Nach dem Krieg war Pitter in seiner Heimat zunehmend in Konflikt mit der kommunistischen Regierung geraten. 1951 emigrierte er über die DDR und Westberlin in die Bundesrepublik. Auch hier ging seine aus christlichem Geist getragene Arbeit weiter: 1952 beauftragte ihn der Ökumenische Rat der Kirchen mit dem Pastoraldienst im Lager „Valka“ bei Nürnberg, in dem heimatlose Ausländer, so genannte „Displaced Persons“, untergebracht waren. 1962 – nach dem Ende dieser Arbeit – ließ sich der mittlerweile 67-Jährige in Affoltern in der Schweiz nahe Zürich nieder. Am 15. Februar 1976 starb Přemsyl Pitter in einem Zürcher Krankenhaus.
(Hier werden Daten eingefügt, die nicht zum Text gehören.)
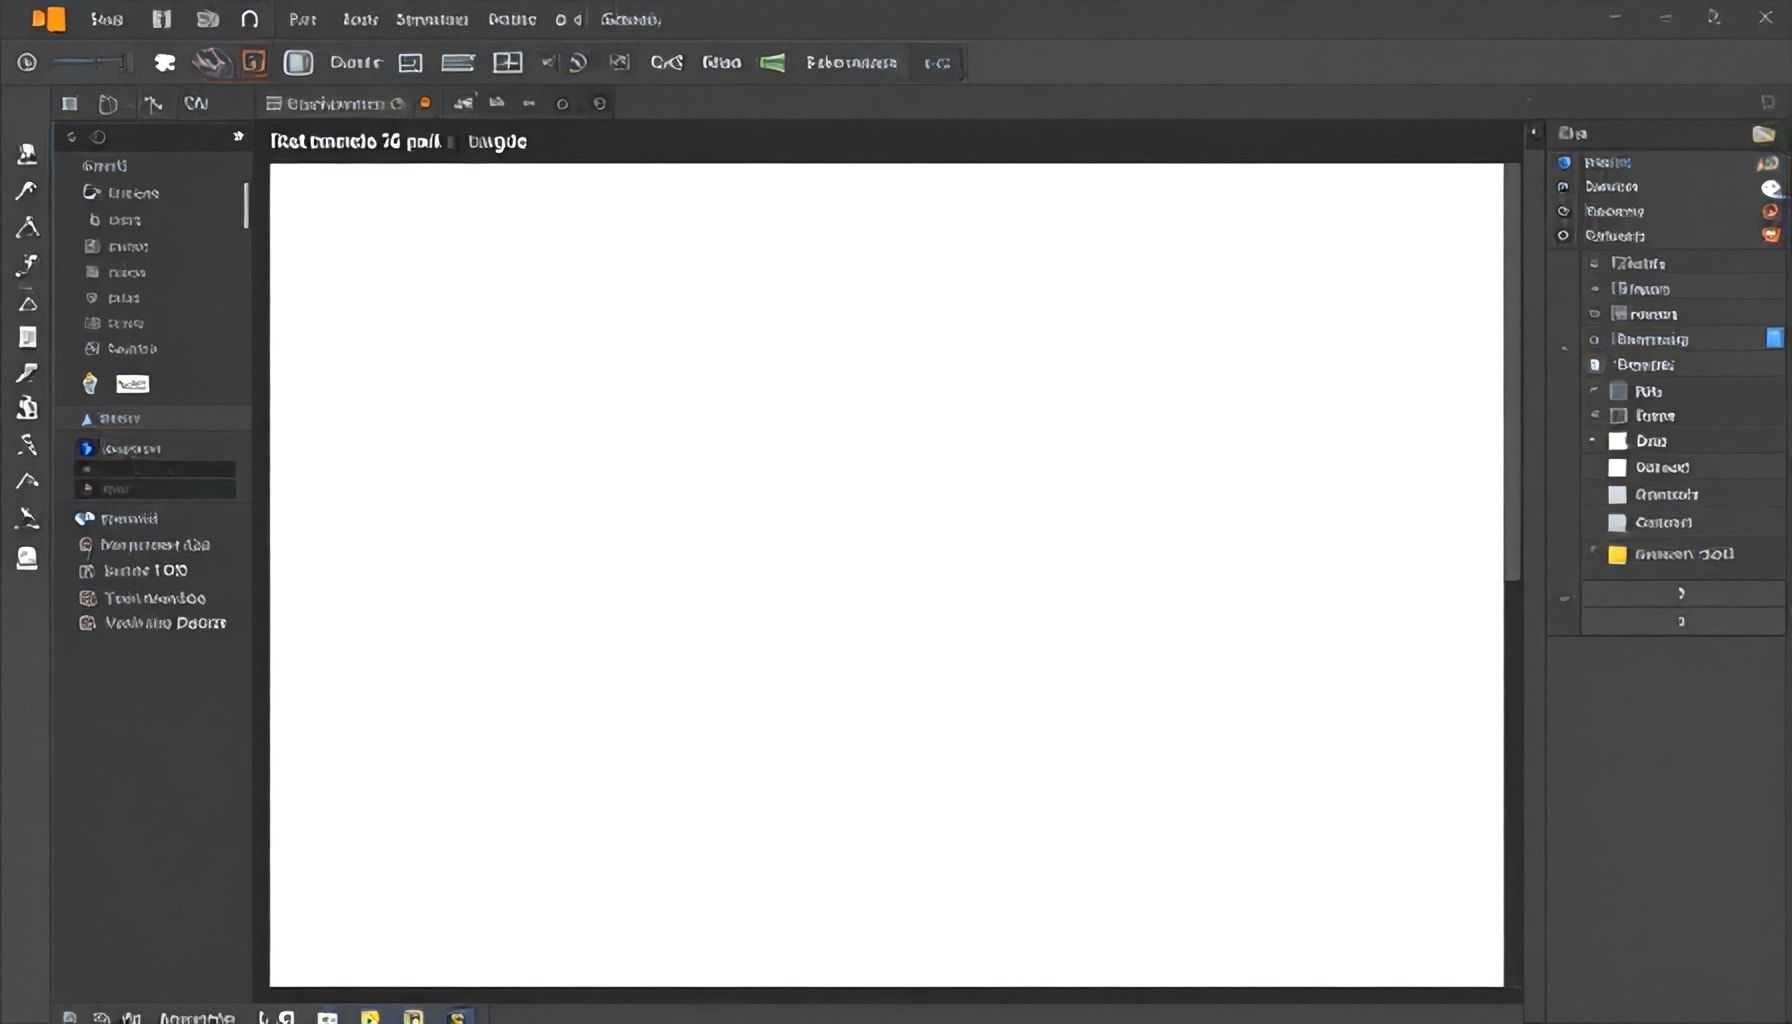Screen dimensions: 1792x1024
Task: Choose the four-pane grid layout icon
Action: 508,63
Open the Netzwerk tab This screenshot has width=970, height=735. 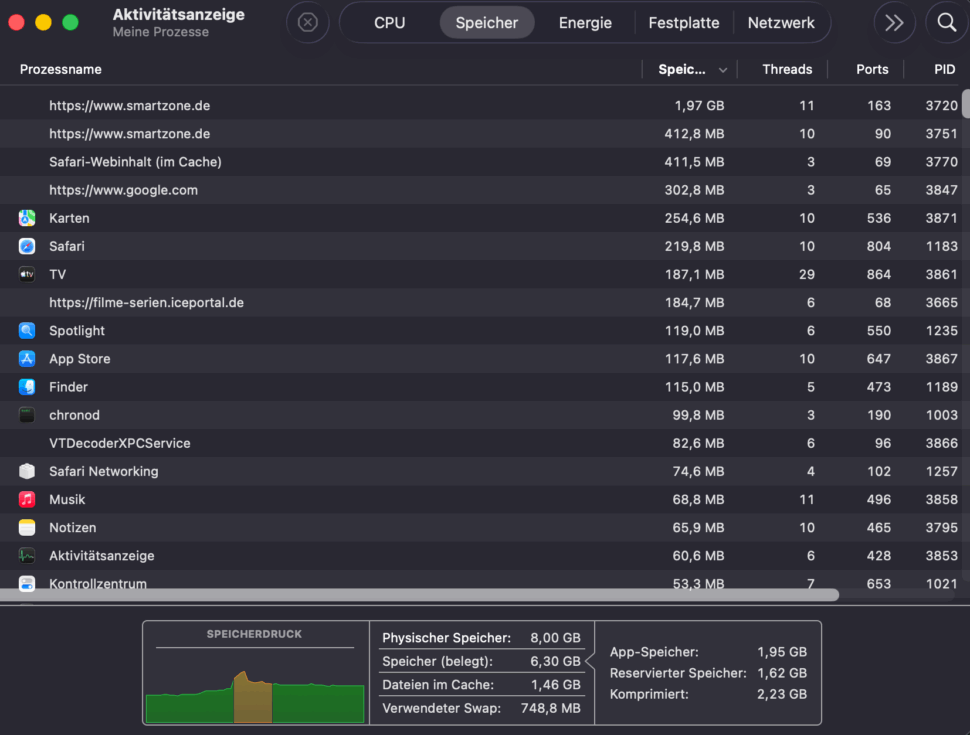tap(782, 22)
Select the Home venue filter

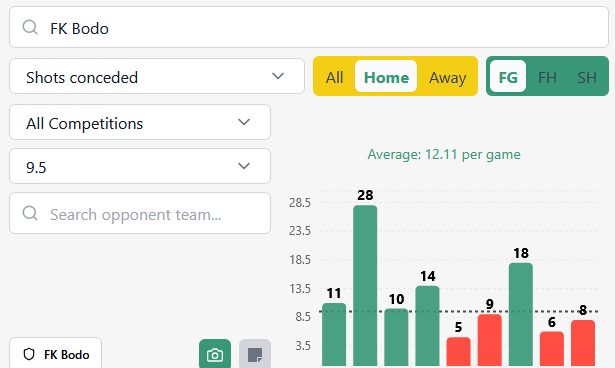click(386, 77)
Dass sein aus christlichem Glauben erwachsenes Lebenswerk nicht vergessen wird, dazu trägt die Neuausgabe seiner erstmals 1970 erschienenen Autobiographie „Unter dem Rad der Geschichte“ bei. Es ist dem Neufeld Verlag zu danken, an diesen Mann zu erinnern, der nach den Erlebnissen als Freiwilliger im Ersten Weltkrieg zum überzeugten Pazifisten wurde, der Nächstenliebe  und Verständigung lebte – trotz widriger Umstände.
Interessant und spannend ist sein Buch auch deshalb, weil es etwas erzählt über das Verhältnis von Tschechen und Deutschen und weil es ein Plädoyer dafür ist, der Rache nicht das letzte Wort zu überlassen. In diesem Sinne lassen sich die letzten Zeilen von Pitters Autobiographie sicher auch als eine Art Vermächtnis lesen: „Das Böse in seinem Wesen und seinen Auswirkungen zu erkennen und dabei ein brüderliches Verhältnis zu allen Menschen zu bewahren – das ist die große Kunst, die wir erlernen müssen.“
Auch Deutschland hat Přemsyl Pitters Lebenswerk geehrt. Der  Tscheche hatte sich nach dem Krieg ja nicht nur um Hunderte verlassener deutscher Kinder gekümmert, sondern sich auch zeitlebens für Versöhnung zwischen  beiden Ländern eingesetzt: 1973 erhielt er das Bundesverdienstkreuz 1. Klasse.